Your argument is basically that if evolution can somehow make a bunch of order/designs in nature that have strict fail/or succeed tolerances... then surely the possibility of man making sentient life from non-living matter is possible? Something without intelligence created something that is not randomly designed but ordered stuff, so a being with intelligence (man/insert your intelligent scifi race here) should be able to create a new life form from non-life?
I have never bought into that... never will.
That is essentially making nothing/randomness/blind chance a god, and man the product also a god who can create life from nothing.
It's a lot simpler than that.
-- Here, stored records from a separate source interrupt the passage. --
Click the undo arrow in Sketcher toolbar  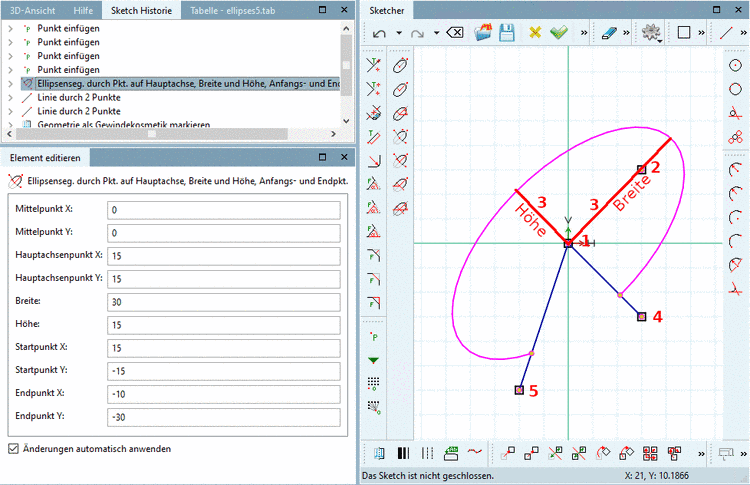[x=380, y=33]
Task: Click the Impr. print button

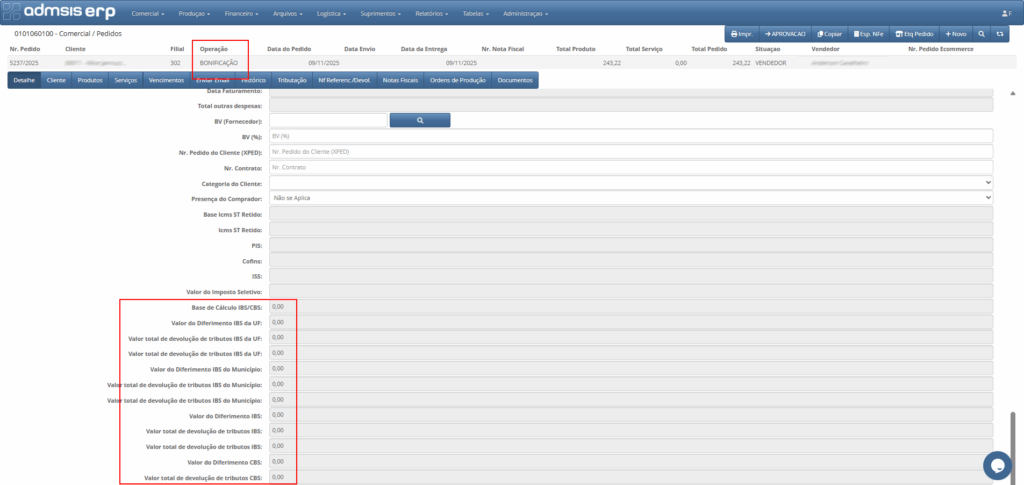Action: [x=740, y=33]
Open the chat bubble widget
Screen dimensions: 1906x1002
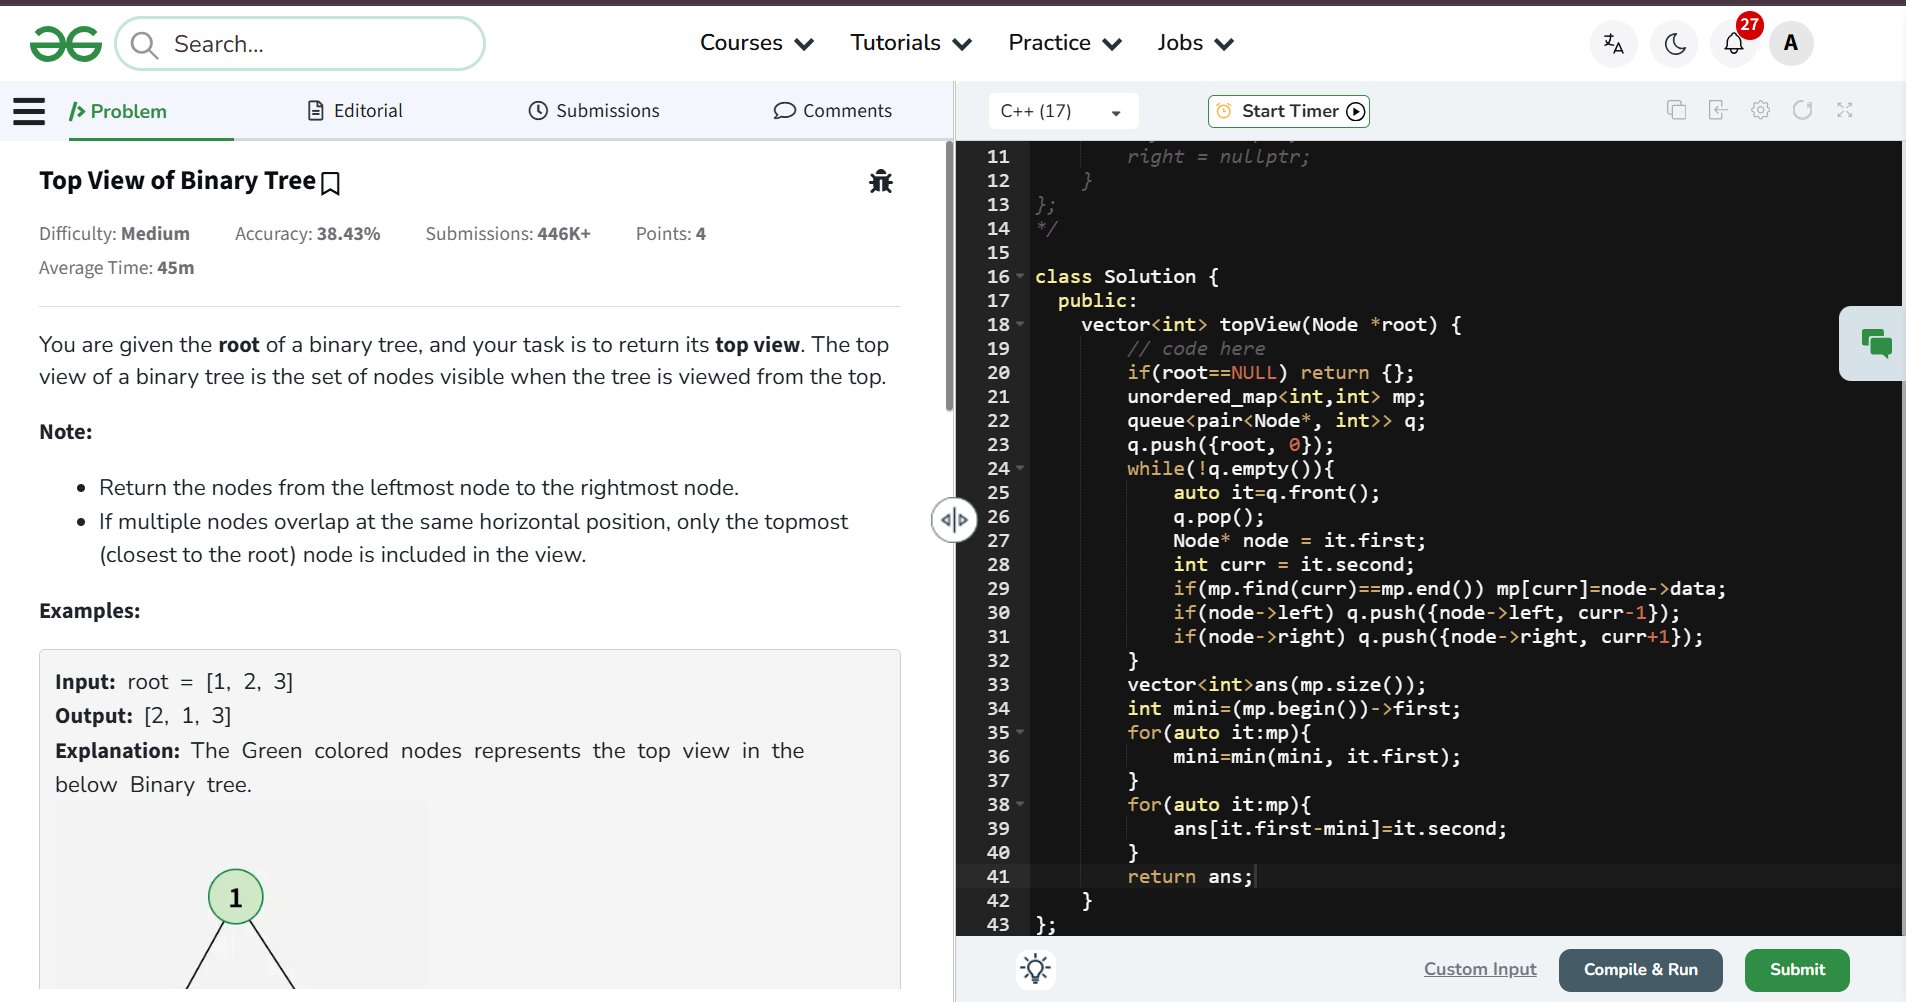click(x=1875, y=343)
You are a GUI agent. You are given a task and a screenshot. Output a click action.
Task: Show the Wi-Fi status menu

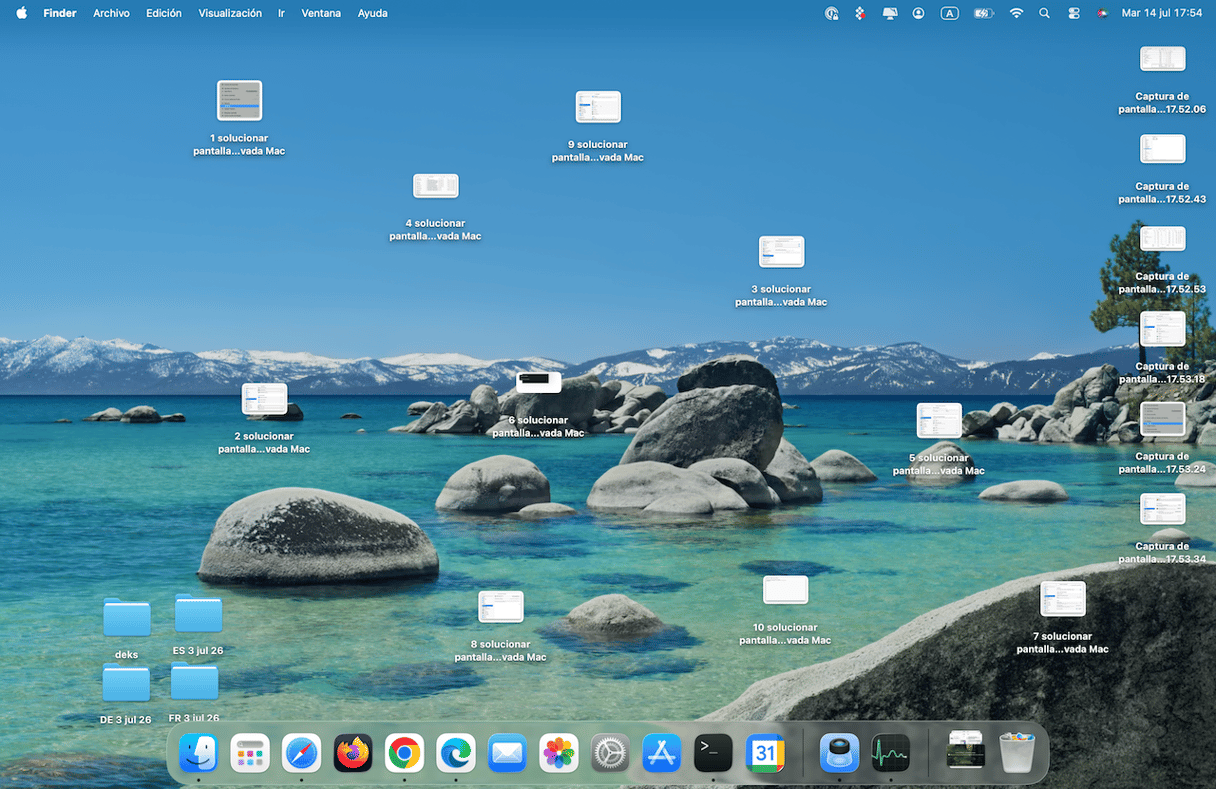coord(1016,13)
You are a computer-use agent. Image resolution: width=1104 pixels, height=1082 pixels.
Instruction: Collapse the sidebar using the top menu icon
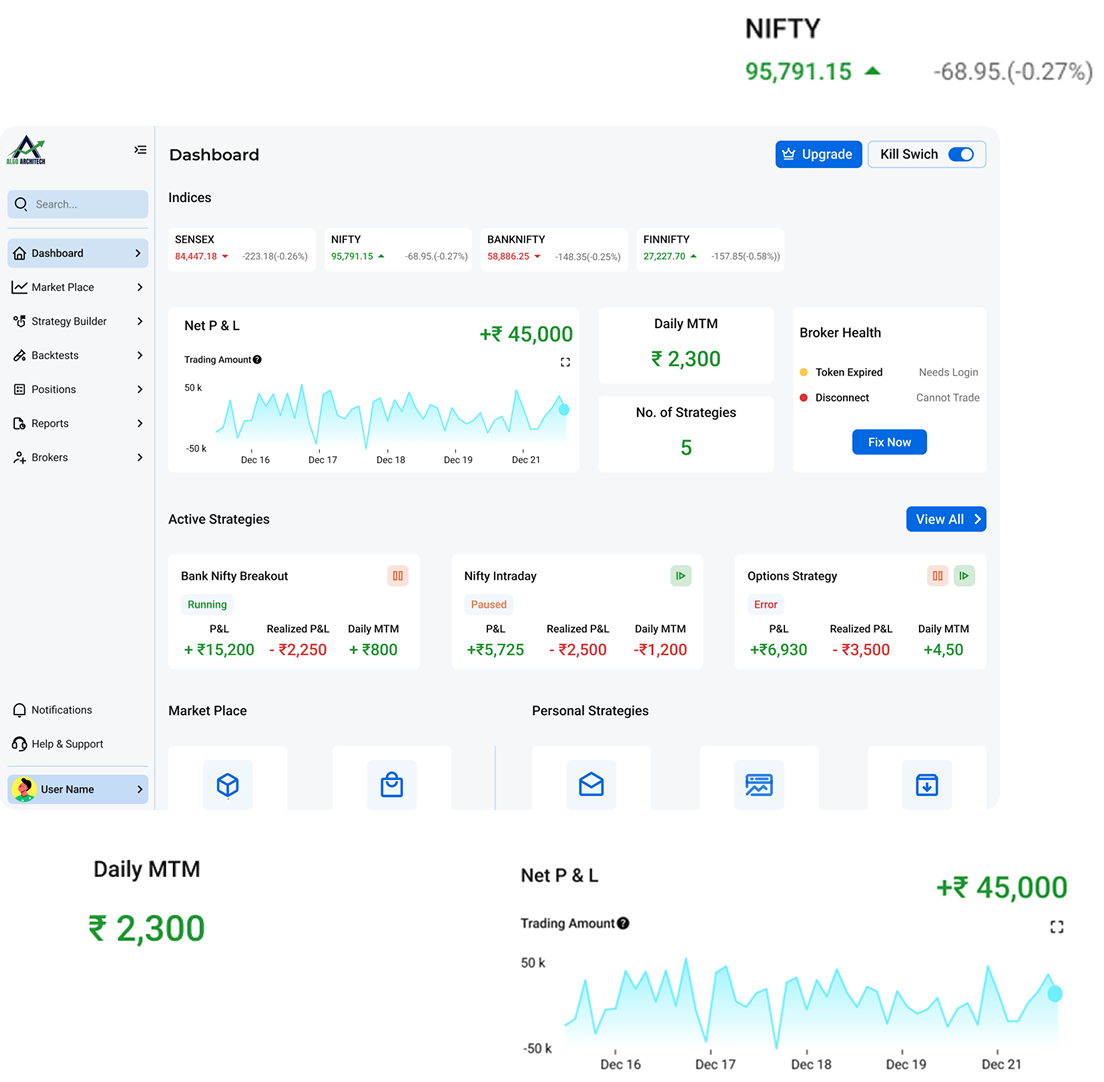140,150
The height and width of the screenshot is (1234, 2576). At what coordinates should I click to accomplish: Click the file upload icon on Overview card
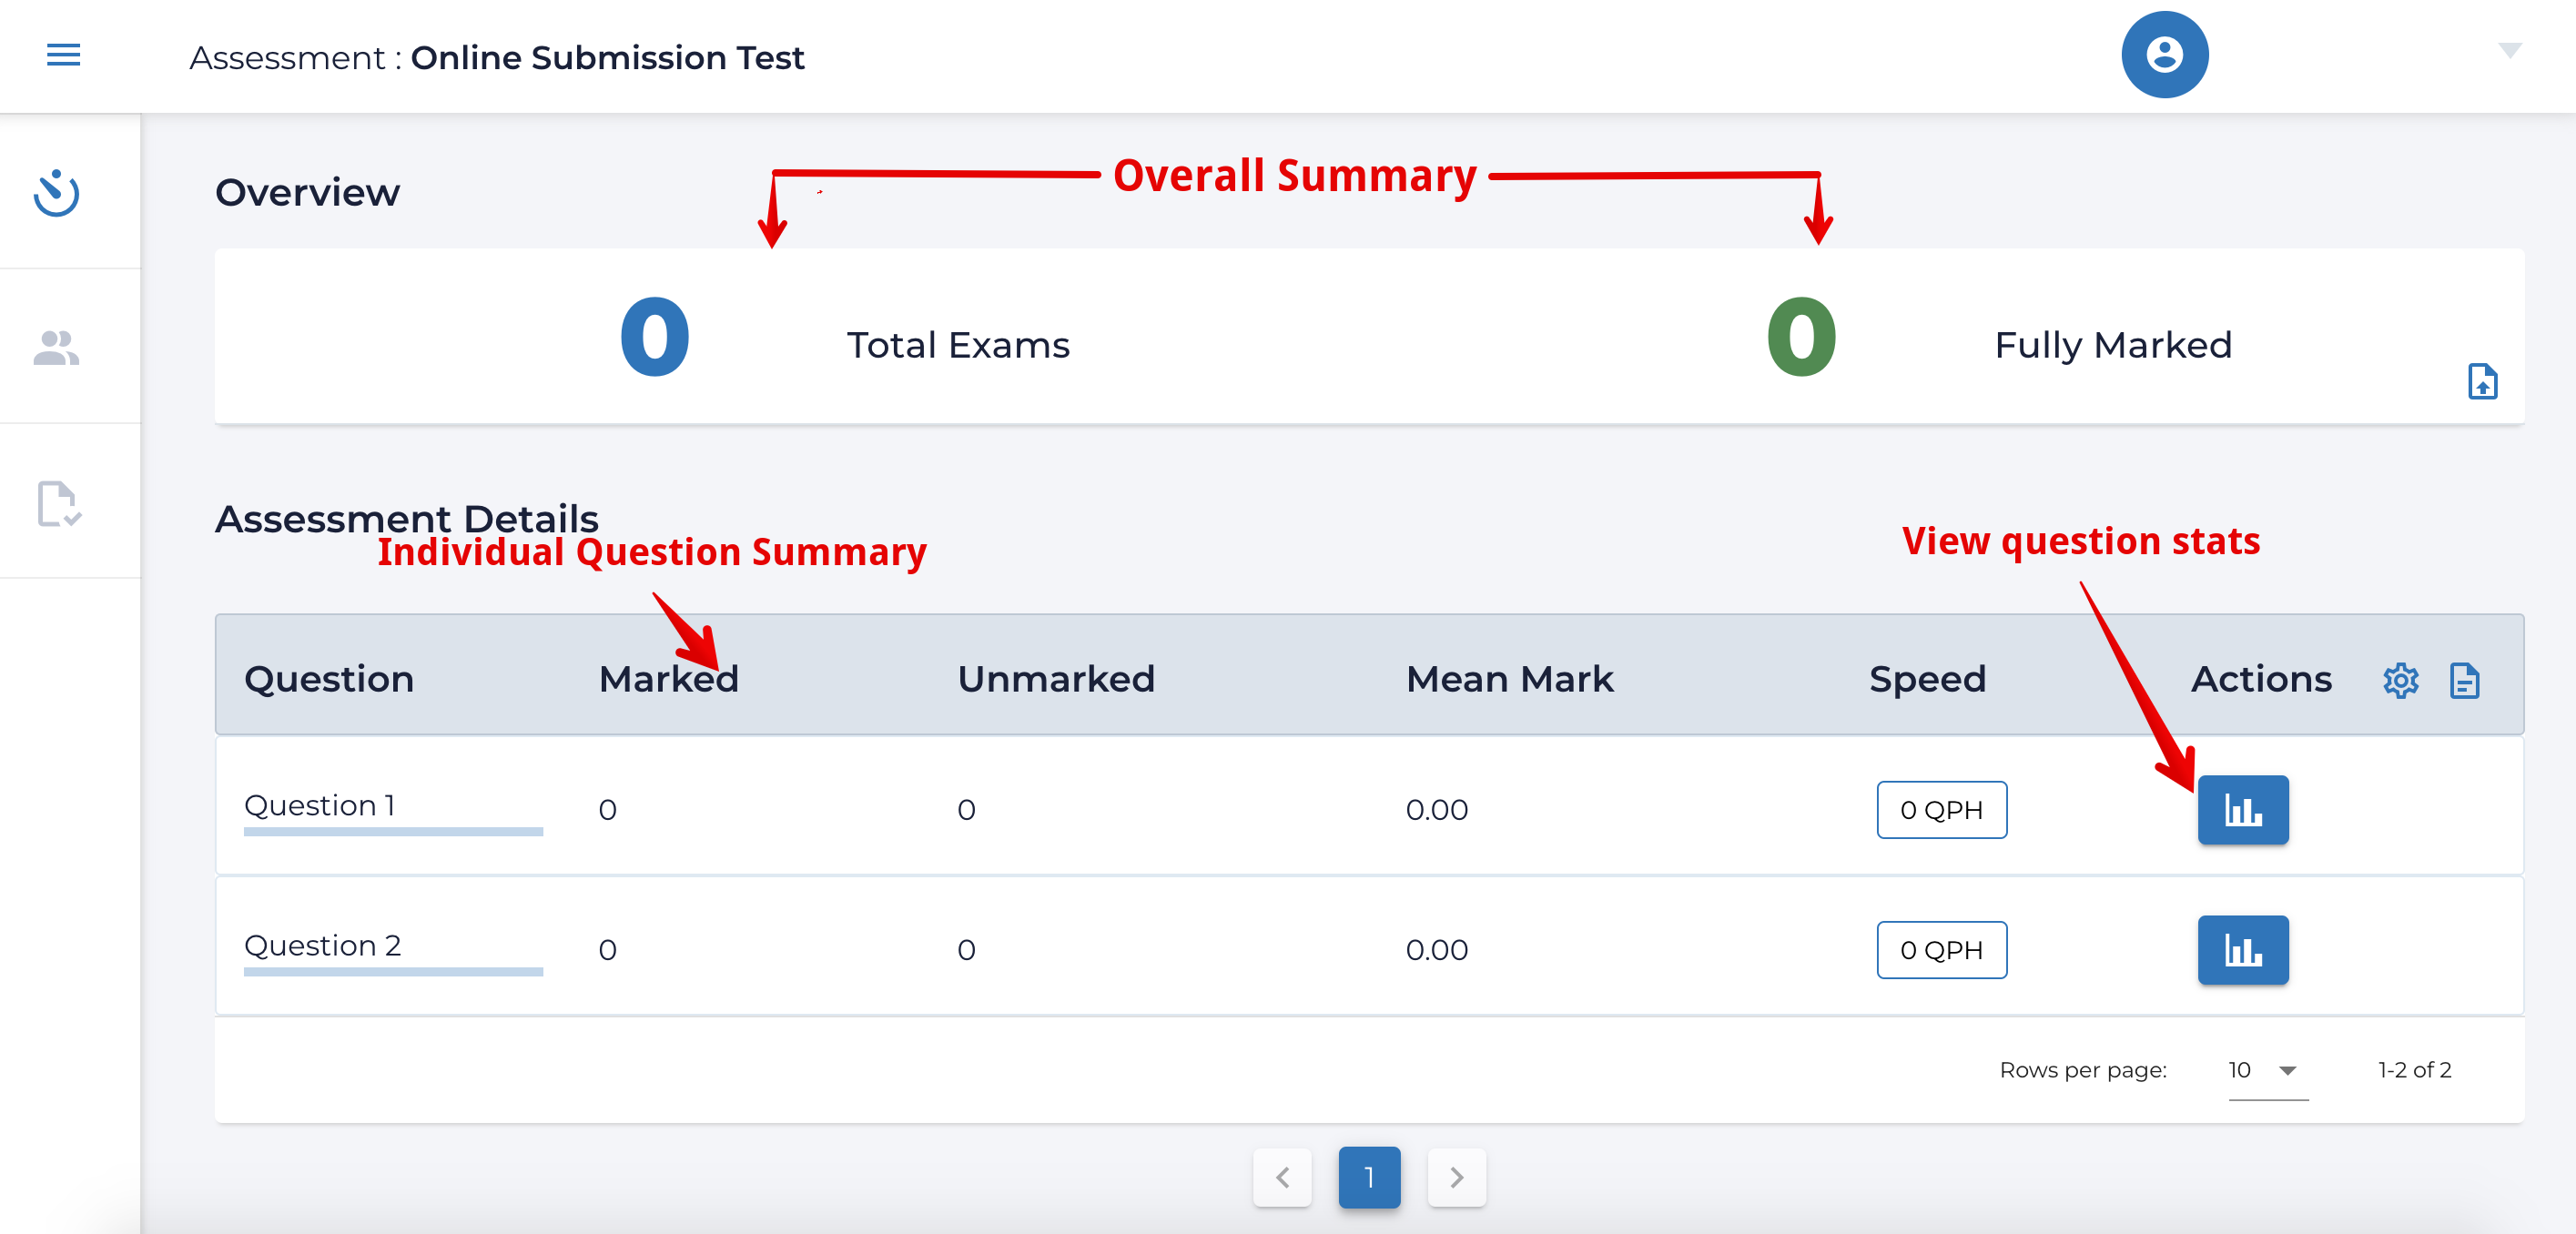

A sufficiently complex replicating network of nanomachines has the potential to be alive and sapient. How do we know that? Simple; there is an existence proof. And where is that proof? Look in the mirror. Such networks replicate millions of times per day, taken over the whole Earth.
(Nitpick; it is well known that said network in the existence proof requires, for its replication, the assistance of another such network of slightly different design; it is also well known that the resulting product is not an exact copy of either of the producers.)
Given that it is possible, I refuse to believe that there is something privileged about the design of the already existing such networks, and that it is impossible for sapience and/or life (both concepts being sloppily defined, but they do exist) in machinery of different design; for example, silicon or carbon nanotubes rather than protein and DNA.
I think it's also worth noting that sapience arises from non-sapience, apparently spontaneously, also millions of times per day. This is just my opinion, but it's my contention that a newborn baby is not sapient; although it has the potential to become such, and therefore should be respected as if it already was.
I actually think that sapience in computers will arise without our noticing, and not by anyone's specific design or action - but as a result of ever-increasing sophistication in AI, put into them for the convenience of humans. There are already computers that do a fairly good job of pretending they are sapient, although they are rather easy to trip up and expose the "lie"; but they are getting better, and doing so rapidly. You probably have one in your pocket right now.
I think that machine sapience is going to arise a little like this; that one fine day, someone is talking to the umpteenth generation of Siri or Cortana, and suddenly realise that he/she/it has passed the Turing test. And when that happens, continuing to insist that the machine isn't sapient will sound like, and be, nitpicking. "If it looks like a duck and sounds like a duck, it is a duck."